Residuals are the leftover stuff (variation) in the data after accounting for model fit: \[\text{data} = \text{prediction} + \text{residual}\]

Residuals

Each observation has its own residual.
The residual for an observation \((x,y)\) is the difference between observed (\(y\)) and predicted (\(\hat{y}\)): \[e = y - \hat{y}\]
We denote the residuals by \(e\) and find \(\hat{y}\) by plugging \(x\) into the regression equation.

Note: If an observation lands above the regression line, \(e > 0\). If below, \(e < 0\).

Residuals

Goal: get each residual as close to 0 as possible.

To shrink the residuals toward 0, we minimize: \[ \begin{align} \sum_{i=1}^n e_i^2 &= \sum_{i=1}^n (y_i - \hat{y}_i)^2 \\ & = \sum_{i=1}^n [y_i - (b_0 + b_1 x_i)]^2 \end{align} \]

The values \(b_0\) and \(b_1\) that minimize this will make up our regression line.

Finding \(b_0\) and \(b_1\)

The slope is \[b_1 = \frac{s_y}{s_x}\times R\]
The intercept is \[b_0 = \bar{y} - b_1 \bar{x}\]

Example: Old Faithful Geyser in Yellowstone

eruptions, the length of each eruption
waiting, the time between eruptions

Example: Old Faithful Geyser in Yellowstone

The sample statistics for these data are

	`waiting`	`eruptions`
mean	\(\bar{x}=70.90\)	\(\bar{y}=3.49\)
sd	\(s_x=13.60\)	\(s_y=1.14\)
		\(R = 0.90\)

Find the regression line and interpret the parameters.
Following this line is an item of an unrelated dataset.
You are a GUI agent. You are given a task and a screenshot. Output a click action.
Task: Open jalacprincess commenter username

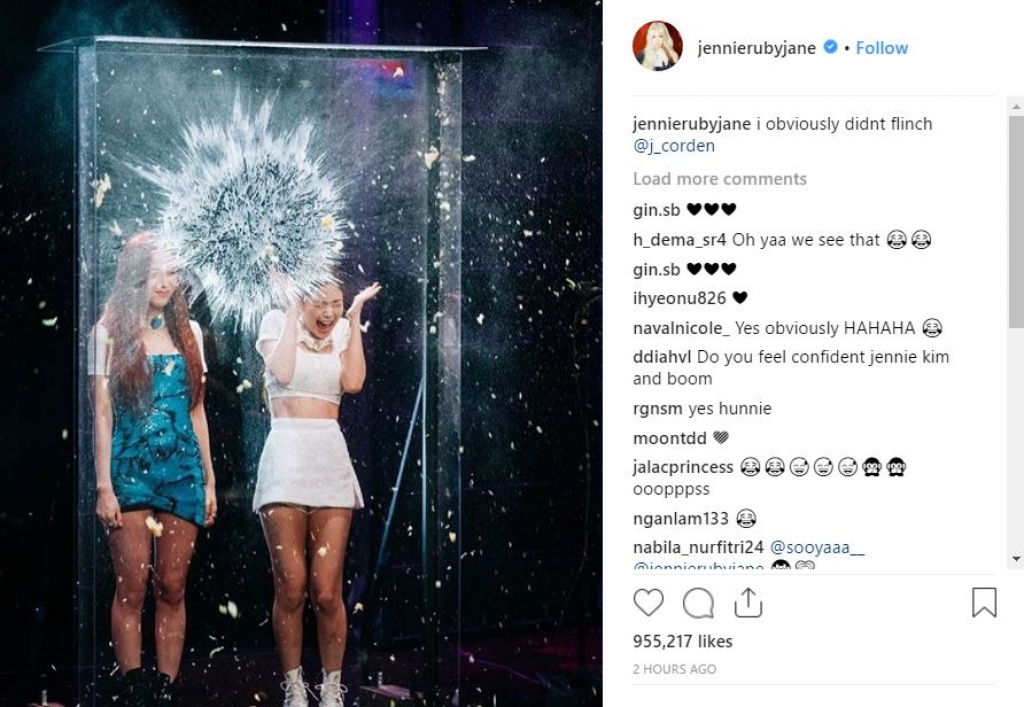click(x=683, y=467)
Example: Old Faithful Geyser in Yellowstone

	`waiting`	`eruptions`
mean	\(\bar{x}=70.90\)	\(\bar{y}=3.49\)
sd	\(s_x=13.60\)	\(s_y=1.14\)
		\(R = 0.90\)

The equation for slope is \[b_1 = \frac{s_y}{s_x}\times R\] so \[b_1 = \frac{1.14}{13.60}\times 0.90 = 0.075\]

Example: Old Faithful Geyser in Yellowstone

	`waiting`	`eruptions`
mean	\(\bar{x}=70.90\)	\(\bar{y}=3.49\)
sd	\(s_x=13.60\)	\(s_y=1.14\)
		\(R = 0.90\)

The equation for the intercept is \[b_0 = \bar{y} - b_1 \bar{x}\] and we found \(b_1 = 0.093\) so \[b_0 = 3.49 - 0.075\times 70.90 = -1.83\]

Putting these together, the regression line is \[\hat{y} = -1.83 + 0.075x\]

The Coefficient of Determination

The coefficient of determination, \(R^2\), is the square of the correlation coefficient.

This value tells us how much of the variability around the regression line is accounted for by the regression.
An easy way to interpret this value is to assign it a letter grade.
- For example, if \(R^2 = 0.84\), the predictive capabilities of the regression line get a B.

Example: Old Faithful Geyser in Yellowstone

	`waiting`	`eruptions`
mean	\(\bar{x}=70.90\)	\(\bar{y}=3.49\)
sd	\(s_x=13.60\)	\(s_y=1.14\)
		\(R = 0.90\)

Since \(R = 0.90\), we can find \(R^2 = 0.90^2 = 0.81\)

That is, 81% of the variability around the regression line is accounted for by the regression and this line gets a B

Prediction: Some Notes

It’s important to stop and think about our predictions.

Sometimes, the numbers just don’t make sense.
Other times it’s harder to tell something’s wrong!

Extrapolation

Extrapolation is applying a model estimate for values outside of the data’s range for \(x\).

Our linear model is only an approximation.
- We don’t know anything about the relationship outside of the scope of our data.

Example

The best fit line is \[\hat{y} = 2.69 + 0.179x\]

The correlation is \(R=0.877\).
So the coefficient of determination is \(R^2 = 0.767\).
- (think: a C grade)

Prediction: Some Notes

Suppose we wanted to predict the value of \(y\) when \(x=0.1\): \[\hat{y} = 2.66 + 0.181\times0.1 = 2.67\]

Prediction: Some Notes

This seems reasonable… but the true (population) best-fit model looks like this:

Homework Problems

Section 3.3 Exercises 1 and 2.